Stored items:
--- --- ---

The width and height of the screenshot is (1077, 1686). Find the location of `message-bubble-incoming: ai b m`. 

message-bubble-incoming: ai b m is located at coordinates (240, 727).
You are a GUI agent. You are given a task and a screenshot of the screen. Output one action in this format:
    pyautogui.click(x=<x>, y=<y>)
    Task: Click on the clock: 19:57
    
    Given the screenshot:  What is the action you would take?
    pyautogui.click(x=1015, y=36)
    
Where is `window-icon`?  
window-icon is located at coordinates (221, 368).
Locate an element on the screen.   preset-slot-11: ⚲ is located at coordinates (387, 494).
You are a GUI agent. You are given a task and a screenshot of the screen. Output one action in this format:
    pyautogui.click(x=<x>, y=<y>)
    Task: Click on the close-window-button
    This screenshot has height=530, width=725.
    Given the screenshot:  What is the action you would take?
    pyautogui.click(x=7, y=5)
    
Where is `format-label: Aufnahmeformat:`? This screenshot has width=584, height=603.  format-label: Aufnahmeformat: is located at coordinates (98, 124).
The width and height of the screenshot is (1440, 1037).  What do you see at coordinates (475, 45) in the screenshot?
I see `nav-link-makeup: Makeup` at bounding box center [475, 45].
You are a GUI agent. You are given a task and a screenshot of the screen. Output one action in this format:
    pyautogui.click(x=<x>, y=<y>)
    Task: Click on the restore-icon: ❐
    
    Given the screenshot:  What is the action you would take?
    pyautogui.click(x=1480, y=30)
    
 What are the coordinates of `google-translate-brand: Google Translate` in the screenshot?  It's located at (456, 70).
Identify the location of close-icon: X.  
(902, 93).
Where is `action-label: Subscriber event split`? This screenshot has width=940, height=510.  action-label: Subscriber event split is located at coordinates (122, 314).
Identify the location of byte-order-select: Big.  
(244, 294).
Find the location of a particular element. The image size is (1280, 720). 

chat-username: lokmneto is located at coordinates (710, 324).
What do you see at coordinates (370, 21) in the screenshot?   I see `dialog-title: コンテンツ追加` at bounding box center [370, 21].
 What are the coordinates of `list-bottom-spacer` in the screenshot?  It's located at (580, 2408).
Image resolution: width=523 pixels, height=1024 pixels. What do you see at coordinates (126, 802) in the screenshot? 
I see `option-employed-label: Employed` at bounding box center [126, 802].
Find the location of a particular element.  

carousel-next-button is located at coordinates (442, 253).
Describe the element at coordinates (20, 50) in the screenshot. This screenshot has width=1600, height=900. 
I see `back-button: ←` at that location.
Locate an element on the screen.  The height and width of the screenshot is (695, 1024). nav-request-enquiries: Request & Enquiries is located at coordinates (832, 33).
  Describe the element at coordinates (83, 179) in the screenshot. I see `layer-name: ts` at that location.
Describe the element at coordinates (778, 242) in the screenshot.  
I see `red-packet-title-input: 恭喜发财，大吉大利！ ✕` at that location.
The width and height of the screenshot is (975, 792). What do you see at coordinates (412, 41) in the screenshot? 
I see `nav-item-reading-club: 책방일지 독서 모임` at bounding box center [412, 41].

--- --- ---

▶ [DIRECTIVE] Please update these lines so that "GUI agent" becomes "screen assistant" throughout, with everything else left unchanged.

▶ [SOLUTION TO THE PROBLEM]
The width and height of the screenshot is (1077, 1686). Find the location of `message-bubble-incoming: ai b m`. 

message-bubble-incoming: ai b m is located at coordinates (240, 727).
You are a screen assistant. You are given a task and a screenshot of the screen. Output one action in this format:
    pyautogui.click(x=<x>, y=<y>)
    Task: Click on the clock: 19:57
    
    Given the screenshot:  What is the action you would take?
    pyautogui.click(x=1015, y=36)
    
Where is `window-icon`?  
window-icon is located at coordinates (221, 368).
Locate an element on the screen.   preset-slot-11: ⚲ is located at coordinates (387, 494).
You are a screen assistant. You are given a task and a screenshot of the screen. Output one action in this format:
    pyautogui.click(x=<x>, y=<y>)
    Task: Click on the close-window-button
    This screenshot has height=530, width=725.
    Given the screenshot:  What is the action you would take?
    pyautogui.click(x=7, y=5)
    
Where is `format-label: Aufnahmeformat:`? This screenshot has width=584, height=603.  format-label: Aufnahmeformat: is located at coordinates (98, 124).
The width and height of the screenshot is (1440, 1037).  What do you see at coordinates (475, 45) in the screenshot?
I see `nav-link-makeup: Makeup` at bounding box center [475, 45].
You are a screen assistant. You are given a task and a screenshot of the screen. Output one action in this format:
    pyautogui.click(x=<x>, y=<y>)
    Task: Click on the restore-icon: ❐
    
    Given the screenshot:  What is the action you would take?
    pyautogui.click(x=1480, y=30)
    
 What are the coordinates of `google-translate-brand: Google Translate` in the screenshot?  It's located at (456, 70).
Identify the location of close-icon: X.  
(902, 93).
Where is `action-label: Subscriber event split`? This screenshot has width=940, height=510.  action-label: Subscriber event split is located at coordinates (122, 314).
Identify the location of byte-order-select: Big.  
(244, 294).
Find the location of a particular element. The image size is (1280, 720). 

chat-username: lokmneto is located at coordinates (710, 324).
What do you see at coordinates (370, 21) in the screenshot?   I see `dialog-title: コンテンツ追加` at bounding box center [370, 21].
 What are the coordinates of `list-bottom-spacer` in the screenshot?  It's located at (580, 2408).
Image resolution: width=523 pixels, height=1024 pixels. What do you see at coordinates (126, 802) in the screenshot? 
I see `option-employed-label: Employed` at bounding box center [126, 802].
Find the location of a particular element.  

carousel-next-button is located at coordinates (442, 253).
Describe the element at coordinates (20, 50) in the screenshot. This screenshot has width=1600, height=900. 
I see `back-button: ←` at that location.
Locate an element on the screen.  The height and width of the screenshot is (695, 1024). nav-request-enquiries: Request & Enquiries is located at coordinates (832, 33).
  Describe the element at coordinates (83, 179) in the screenshot. I see `layer-name: ts` at that location.
Describe the element at coordinates (778, 242) in the screenshot.  
I see `red-packet-title-input: 恭喜发财，大吉大利！ ✕` at that location.
The width and height of the screenshot is (975, 792). What do you see at coordinates (412, 41) in the screenshot? 
I see `nav-item-reading-club: 책방일지 독서 모임` at bounding box center [412, 41].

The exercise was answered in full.